Although information on hormone use was self-reported, recall is unlikely to have occurred differentially for cases and controls because of the lack of knowledge regarding the possible link with lung cancer at the time the studies were conducted.

Data on HRT type were available only for a portion of the study population, and some subgroup analyses might have been influenced by small sample size in a few categories. Finally, although in theory residual confounding by smoking can never be completely excluded, a detailed smoking history was collected that allowed us to adjust for smoking status, intensity, duration and time since quitting.

The OC use has been previously investigated in five case–control (Taioli and Wynder, 1994; Kreuzer et al, 2003; Elliott and Hannaford, 2006; Schwartz et al, 2007; Meinhold et al, 2011) and five cohort (Kabat et al, 2007; Weiss et al, 2008; Seow et al, 2009; Baik et al, 2010; Brinton et al, 2011) studies, and most of them did not show an association with lung cancer risk. A reduction in lung cancer risk was observed by Kreuzer et al (2003), but a selection bias due to a particularly poor response among controls cannot be excluded. In the Nurses’ Health Study (Baik et al, 2010) the use of OC for >5 years was associated with a slightly increased risk mainly among smokers. In the United Kingdom, two large prospective studies have been established in the 1970s to evaluate health effects among women who have used OC (the RCGP and the Oxford FPA cohort studies). In both studies, the most recent updated mortality (Hannaford et al, 2010; Vessey et al, 2010) and cancer incidence did not reveal increased lung cancer risk when OC ever users were compared with never users.
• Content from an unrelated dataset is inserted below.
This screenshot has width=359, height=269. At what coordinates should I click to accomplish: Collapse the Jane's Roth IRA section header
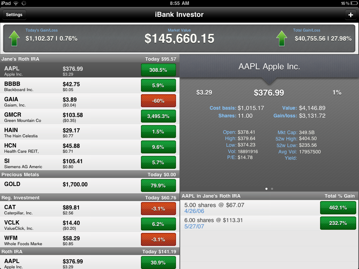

Oestrogens may be involved in lung carcinogenesis through multiple pathways not yet completely clarified. Oestrogen effects are likely to be mediated by the oestrogen receptors (ERs) α and β. Oestrogen receptor-α mRNA is expressed at low levels in the lung, whereas ERβ has been shown to be expressed in both normal and tumour pulmonary tissue (Kaiser et al, 1996; Omoto et al, 2001). The AF-1 domain of ERβ is truncated compared with ERα, and ERβ is thus less active in inducing transcriptional activation (Delaunay et al, 2000).

Moreover, the oestrogen receptors α and β are expressed in a wide range of immune cells involved in both the innate and adaptive immune response (Cutolo et al, 2010). Oestrogens might therefore be involved in strengthening the immune response against neoplastic cells.

An additional hypothesis is that part of the protective effect exerted by oestrogens might be mediated by interaction with growth factors, in particular epidermal growth factor (EGF). Although EGF is known to be involved in cell growth, protection from apoptosis and angiogenesis, it is possible that ER and EGF pathways are alternatively activated, as the expression of the EGF receptor protein was shown to be downregulated in response to oestrogens (Stabile et al, 2005).

Hormone replacement therapy has been shown to decrease insulin-like growth factor 1 (IGF1) (Yu et al, 1999), and low levels of IGF1 have been associated with a reduced risk of lung cancer (Schabath et al, 2004).

In conclusion, our results suggest that exogenous hormones could play a protective role in lung cancer aetiology and find some support from the biological mechanisms underlying lung cancer development. At the same time, the absence of a clear dose-response relationship urges cautiousness in interpreting the observed association. Moreover, the complex crosstalk between different pathways requires further and large studies to clarify the role of exogenous hormones and the involved mechanisms in lung cancer aetiology.